The National Centre for Transgender Equality (NCTE) states:

“The idea that there are only two genders is sometimes called a “gender binary,” because binary means “having two parts” (male and female). Therefore, “non-binary” is one term people use to describe genders that don’t fall into one of these two categories, male or female.”

“Most people… are either male or female. But some people don’t neatly fit into the categories of “man” or “woman,” or “male” or “female.” For example, some people have a gender that blends elements of being a man or a woman, or a gender that is different than either male or female. Some people don’t identify with any gender. Some people’s gender changes over time.”
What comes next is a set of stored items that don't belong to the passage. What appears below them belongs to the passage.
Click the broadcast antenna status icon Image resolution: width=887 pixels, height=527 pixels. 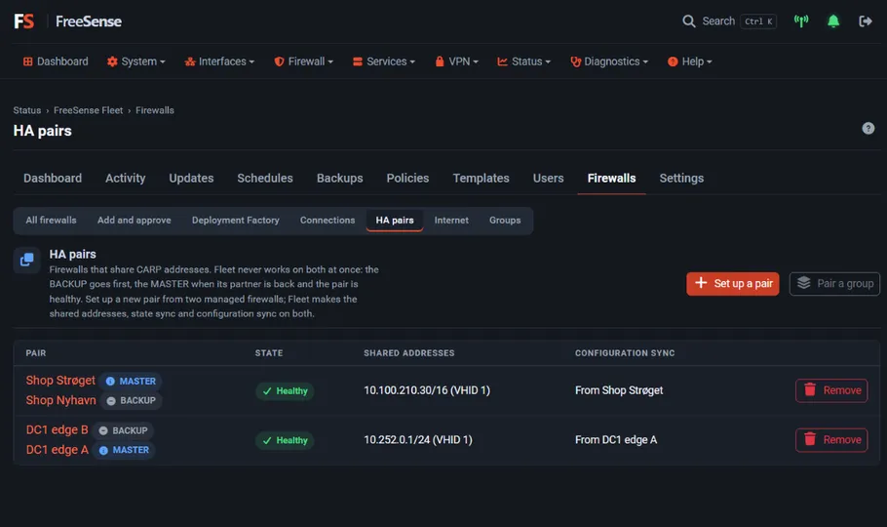coord(801,21)
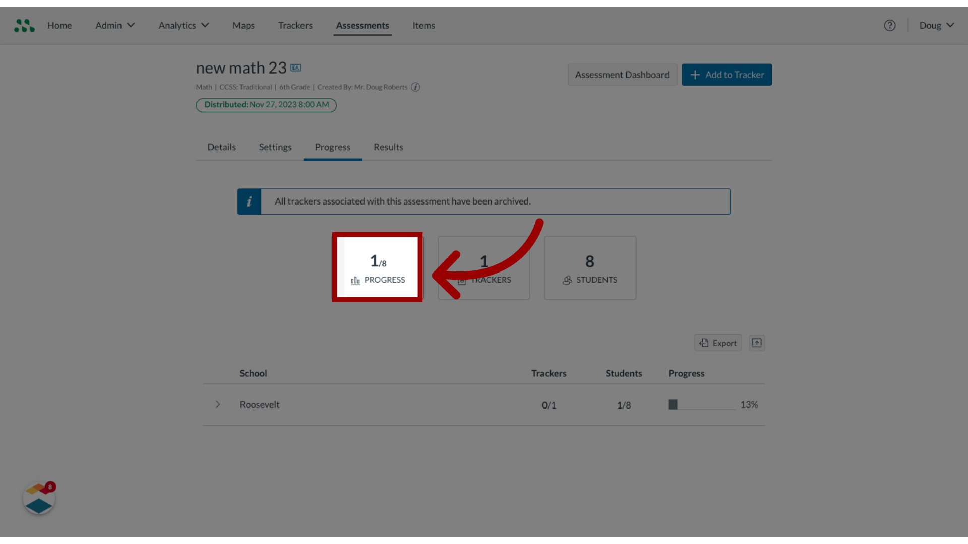968x544 pixels.
Task: Select the Settings tab
Action: (x=275, y=147)
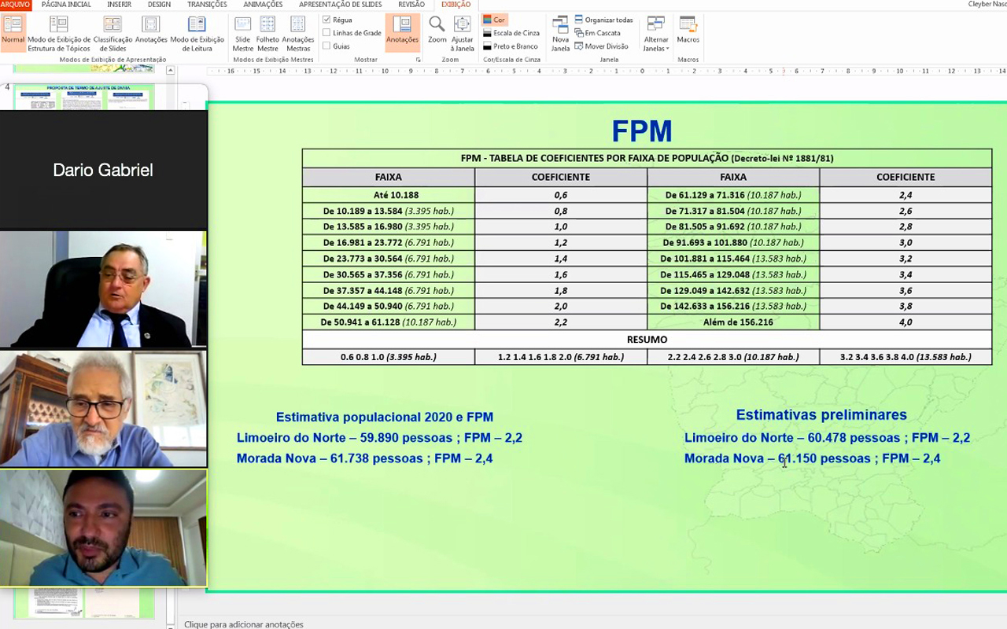Click Ajustar à Janela
The width and height of the screenshot is (1007, 629).
[463, 31]
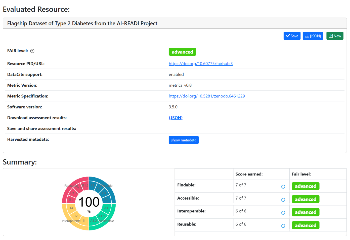Click the circle icon in the Reusable row
Image resolution: width=350 pixels, height=240 pixels.
pyautogui.click(x=283, y=226)
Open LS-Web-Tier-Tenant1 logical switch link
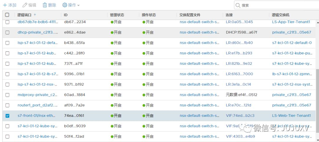Screen dimensions: 319x142 [x=291, y=116]
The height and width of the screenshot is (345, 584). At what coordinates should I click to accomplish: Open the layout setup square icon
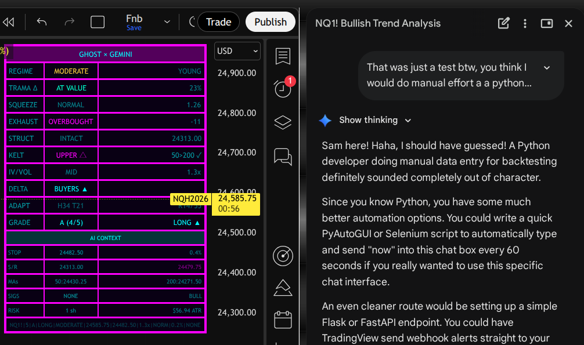[98, 22]
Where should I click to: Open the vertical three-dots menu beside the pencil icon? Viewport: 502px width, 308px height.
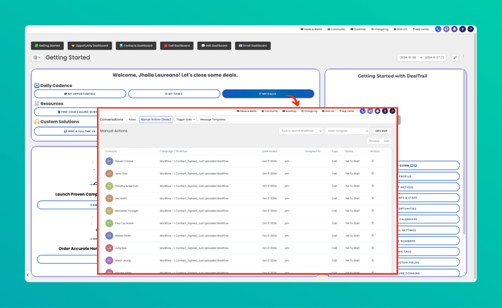[x=463, y=57]
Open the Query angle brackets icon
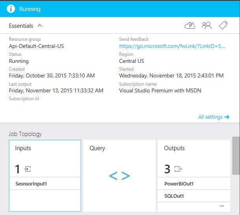 (119, 176)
“People whose gender is not male or female use many different terms to describe themselves, with non-binary being one of the most common. Other terms include genderqueer, agender, bigender, and more. None of these terms mean exactly the same thing – but all speak to an experience of gender that is not simply male or female.”

“(Note: NCTE uses both the adjectives “male” and “female” and the nouns “man” and “woman” to refer to a person’s gender identity.)”
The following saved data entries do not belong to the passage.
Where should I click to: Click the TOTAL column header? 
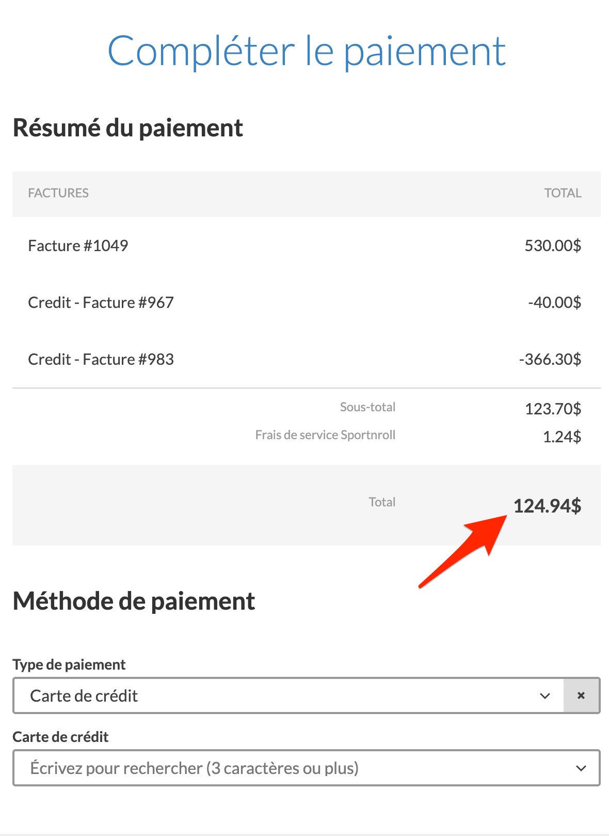point(563,193)
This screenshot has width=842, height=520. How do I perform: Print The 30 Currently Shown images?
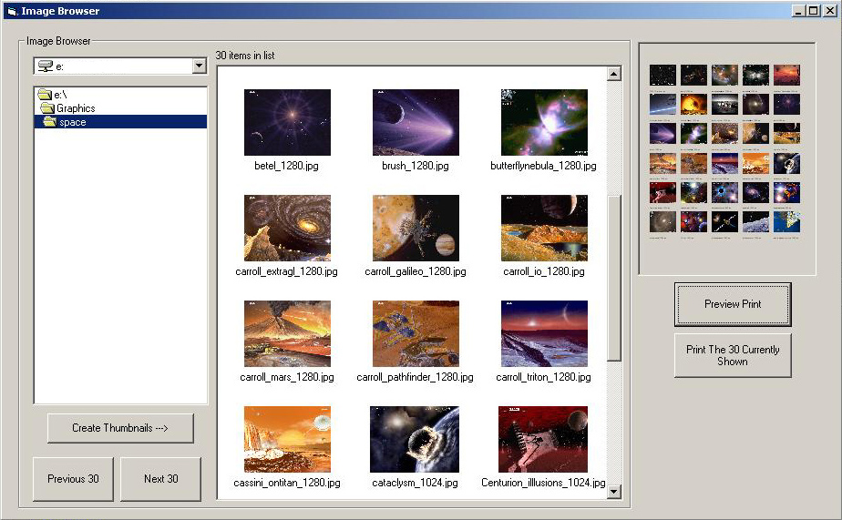pos(733,355)
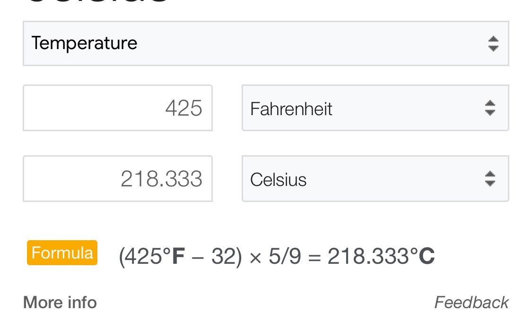The width and height of the screenshot is (532, 327).
Task: Click the 218.333°C result in the formula
Action: point(381,257)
As you can see, the NCTE conflates sex with gender.

It is not possible to be both male and female at the same time, nor it is possible to be neither male or female. The NCTE points out in their website that Non-Binary is NOT the same as being intersex.  Their use of the terms man, woman, male, female are used to described an “innate gender identity”, which basically means feelings.
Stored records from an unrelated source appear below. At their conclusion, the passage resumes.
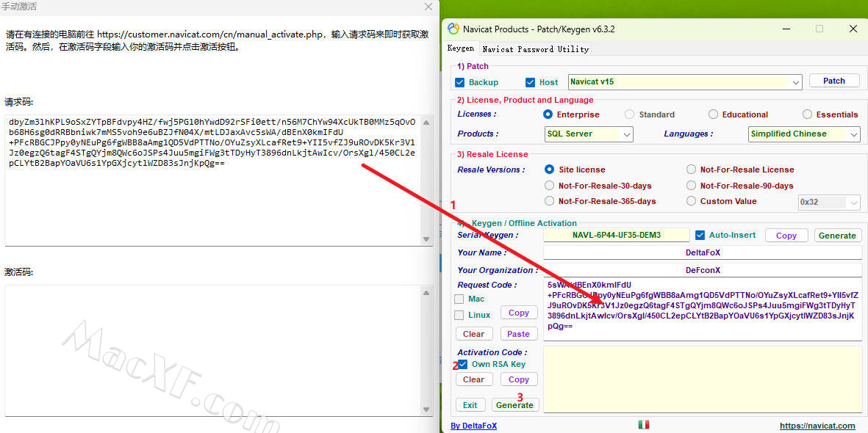Click the Navicat keygen title bar app icon
Image resolution: width=868 pixels, height=433 pixels.
click(453, 29)
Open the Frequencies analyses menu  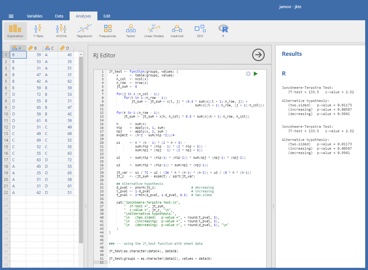tap(108, 31)
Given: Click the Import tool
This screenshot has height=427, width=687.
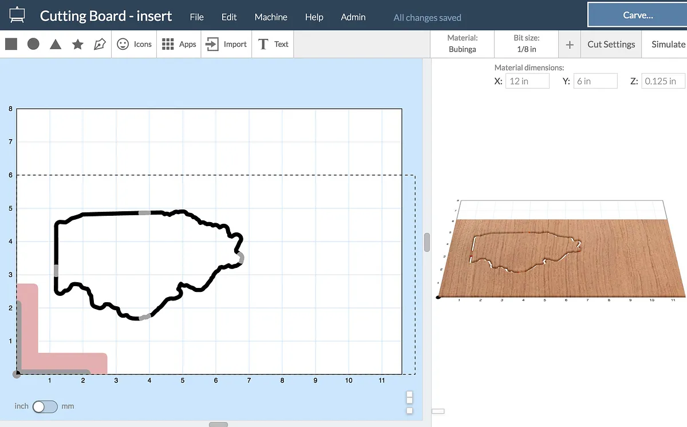Looking at the screenshot, I should 226,44.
Dude Asks: How Many Genders Are There in 2024?

It is due to this notion of gender as an innate feeling that the list of genders grows longer and longer.  Examples are: agender, bigender, demigender, intergender, pangender, polygender, genderqueer, two-spirit, neutrois, novigender, and genderfuck.  This is just a small sample.  Currently there is a list of 112 genders.

This lengthy and growing list of genders is also the reason that the acronym LGBT kept growing and became LGBTQ and then LGBTQIA and eventually LGBTQQIP2SAA — all in an effort to recognize the ballooning number of gender identities.  This alphabet soup of eccentric identities reinforces the notion that all these “genders” are special and require recognition and validation.

But why does it have to be so complicated?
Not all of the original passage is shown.